根本陸夫との思い出について語る愛甲猛氏 そのなかで80年の9月、幅は同年のドラフト上位指名候補だった横浜高の愛甲猛に接触。当初は愛甲をプリンスに入社させ、いずれドラフト外で西武に”トンネル入団”させるつもりだった。が、西武のドラフト戦略の影響で断念。ロッテに1位指名された愛甲はそのままロッテに入団することになった。

 一方、5歳の時から母子家庭に育った愛甲にとって幅が父親代わりとなり、幅家と家族ぐるみのつき合いをするうち、「オヤジ」と呼ぶ間柄になった。それゆえ、根本に会う機会もあったから、「根本さんとオヤジと、ふたりのタッグが西武という球団を強くしていったと思う」と述懐する。実際、根本と幅が並ぶシーンに遭遇したこともある愛甲に、その関係性を聞いた。

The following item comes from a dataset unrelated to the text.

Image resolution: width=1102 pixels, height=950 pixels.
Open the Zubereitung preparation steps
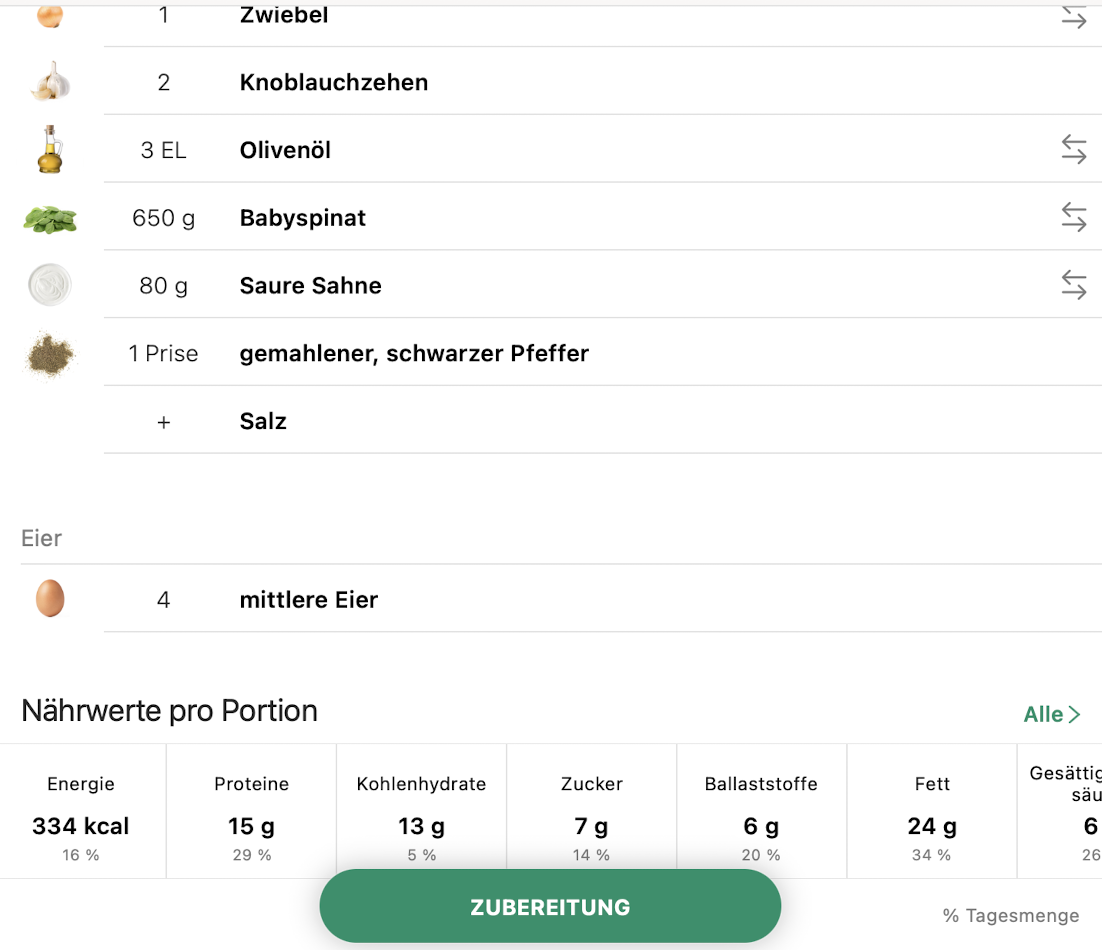550,907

「池袋のサンシャインプリンスの部屋で食事していた時のことです。オヤジが一緒にいて、僕がステーキを食べていたら、うしろからいきなり『なんだ、美味そうな肉、食ってんなぁ』って言いながら部屋に入ってきたのが根本さんでした。それでオヤジのところへ行って、何かボソボソ耳元で囁いていて……。その絵面がもう、完全に任侠映画の世界なんです(笑)。お互いにしかめっ面してしゃべっているし、なおさら、怖いなあ、と思って」

 太っ腹な性格で、まさに任侠の親分のような人間だった幅は、プリンスの社員の間で恐れられていた。この幅のところへ、ロッテに入団した81年以降も愛甲は遊びに行く。そこでまた根本に会った時、「おまえのところの村田がオレんとこに来たぞ」と言われた。誰かと思えば、チームの先輩である村田兆治だった。はたまた幅からは「江夏が根本んとこに来てたぞ」とも聞かされた。村田も江夏豊も、チームの垣根を越えて根本に相談しに来ていたという。